In the past decade, most people who had the means to move away did, leaving behind those who can't — the poor and the elderly, the career criminals and drug dealers. They're the ones who've put that look on Sirca's face.

He came from Romania to Michigan in 1980 and bought the bakery from the last in a succession of owners who'd got it after the original owner retired. He'd been a lifelong baker back home, and he freshened up the store's stale offerings by adding breads from his home country and imported foods from central and Eastern Europe. 

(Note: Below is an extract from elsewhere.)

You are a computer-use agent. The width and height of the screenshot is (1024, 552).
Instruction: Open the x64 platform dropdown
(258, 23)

Detroit still had a fair amount of white ethnics in its neighborhoods back then, and this store became a convenient stop for neighbors wanting a taste of the old country. Here they could find Polish cookies and Yugoslavian jellies, Romanian sandwiches and Bulgarian peppers.

But there isn't a Bulgarian or a Romanian within miles of here anymore. Most of Sirca's customers are the few from the suburbs who remember this place or whose parents told them there's still that old bakery where they can get real European food. The rest who come in, the residents of this neighborhood, couldn't distinguish a Romanian bread from a cheap sliced loaf.

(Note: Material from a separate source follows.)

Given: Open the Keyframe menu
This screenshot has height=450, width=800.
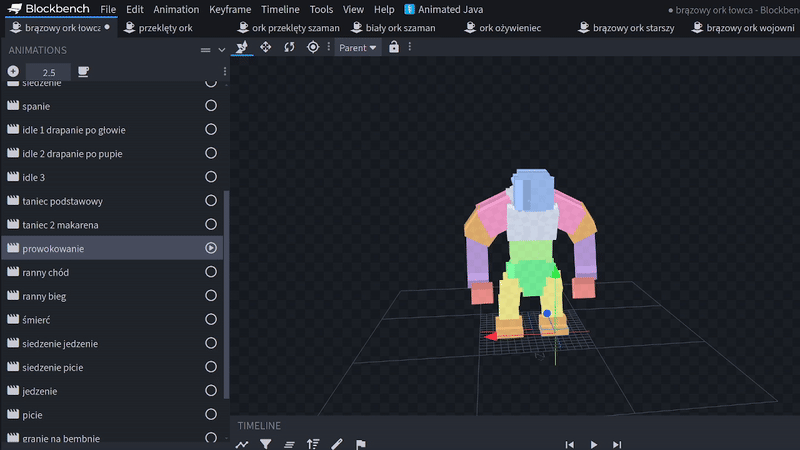Looking at the screenshot, I should (230, 9).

"The people, they don't know European breads," he laments. "'You don't have regular bread?' he quotes them asking him. 'What's regular?' he'll ask. "'Wonder Bread," is invariably the answer. 

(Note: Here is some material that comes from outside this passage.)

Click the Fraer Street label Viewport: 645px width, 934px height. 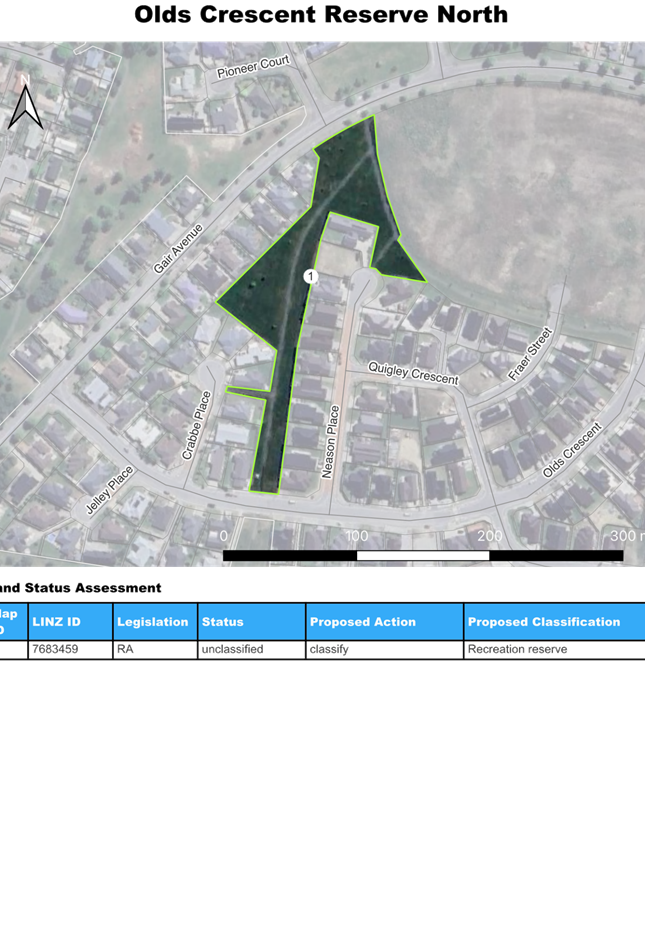pyautogui.click(x=530, y=354)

"But this is like you make at home," he notes, holding a loaf the size and shape of a football. "It's salt, water, yeast and flour. That's all. This has no preservatives inside. This is bread the way it's supposed to be."

As the city changed and the little shops around him closed, Sirca's traditional little bakery became an anomaly among the dollar stores, the party stores and the other low-end businesses that cater to the inner city. And for whatever reason, its baker is a target.

"I don't do nothing to nobody," he insists. "But these guys are animals, you know? No respect for property, for life. They do it to you, they do it to me, they come in like gangs, man. They got guns, they shoot, and when you call the police in this area, forget about it. It's like domestic terrorism."

The story of his bakery could start with the dozens of stray bullets that have pierced his windows over the years. Or all his cars he's had stolen from out front — 10 so far. Or the snickering thief who came in drunk after one theft and brazenly asked for a cake to commemorate the car he stole.

It could begin with the thugs from the bus stop who gather inside when the weather's bad, or the ones who come in for a can of pop but won't pay for it. Maybe even the menacing neighbors who leave obscene or racist messages on his answering machine, threatening his family.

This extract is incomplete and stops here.